## WHAT TO DO
Would you reproduce exactly the lines below from the one holding "You are a GUI" through the one holding "1245x952 pixels.", inclusive, and no others?

## STORED DATA
——
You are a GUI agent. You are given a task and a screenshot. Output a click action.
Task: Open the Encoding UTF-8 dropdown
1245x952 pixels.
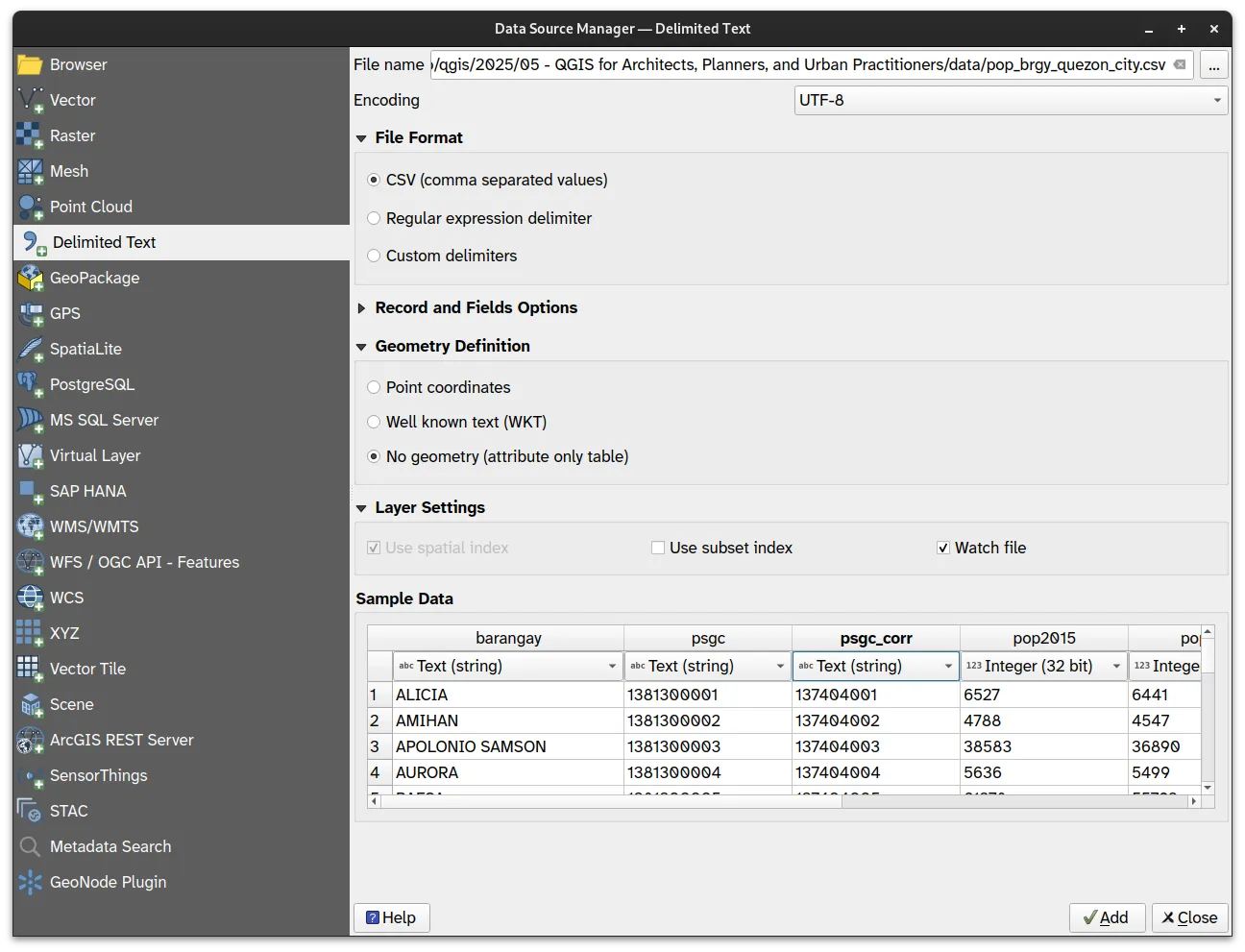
——
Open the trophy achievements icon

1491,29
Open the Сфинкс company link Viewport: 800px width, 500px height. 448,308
——
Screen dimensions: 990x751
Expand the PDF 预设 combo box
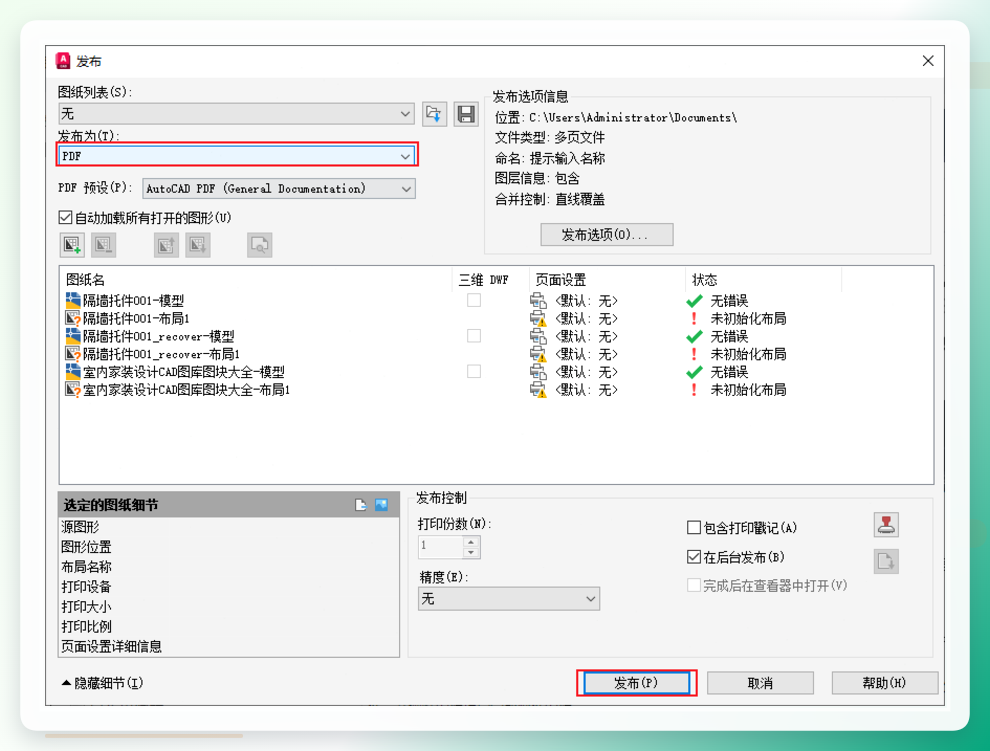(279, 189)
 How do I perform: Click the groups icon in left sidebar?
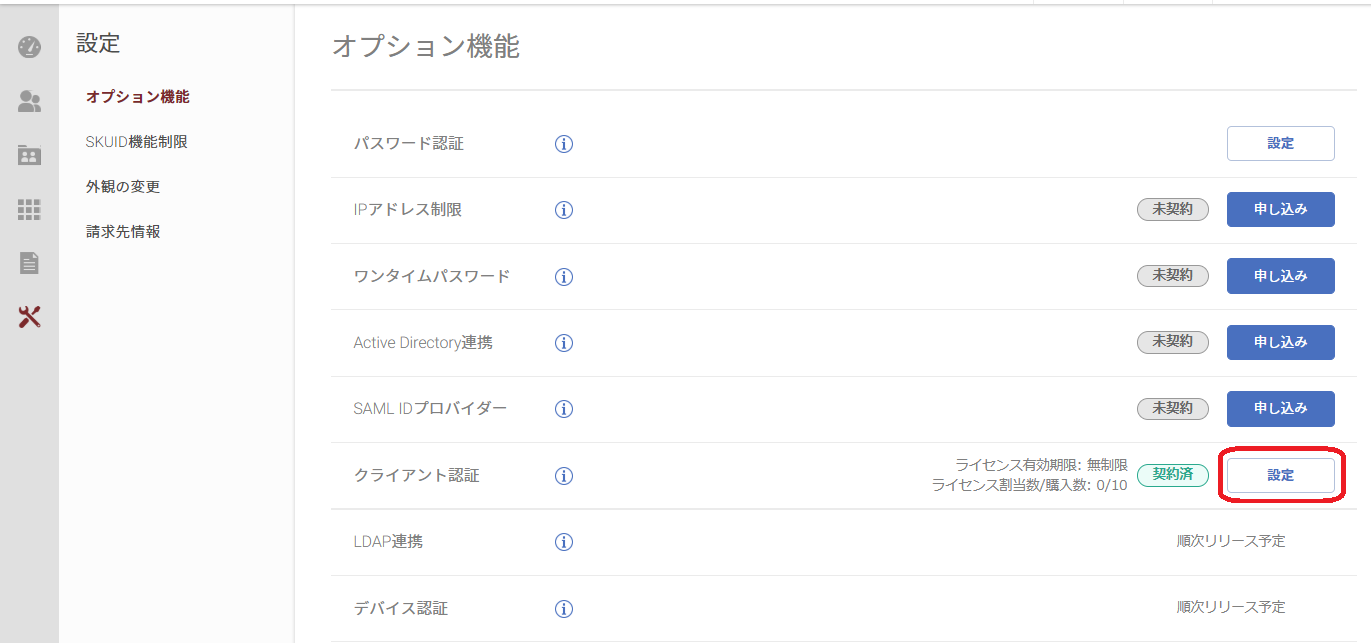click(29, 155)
——
## TASK OUTPUT
You are a GUI agent. You are given a task and a screenshot. Output a click action.
Task: Open the Encoding UTF-8 dropdown
1245x952 pixels.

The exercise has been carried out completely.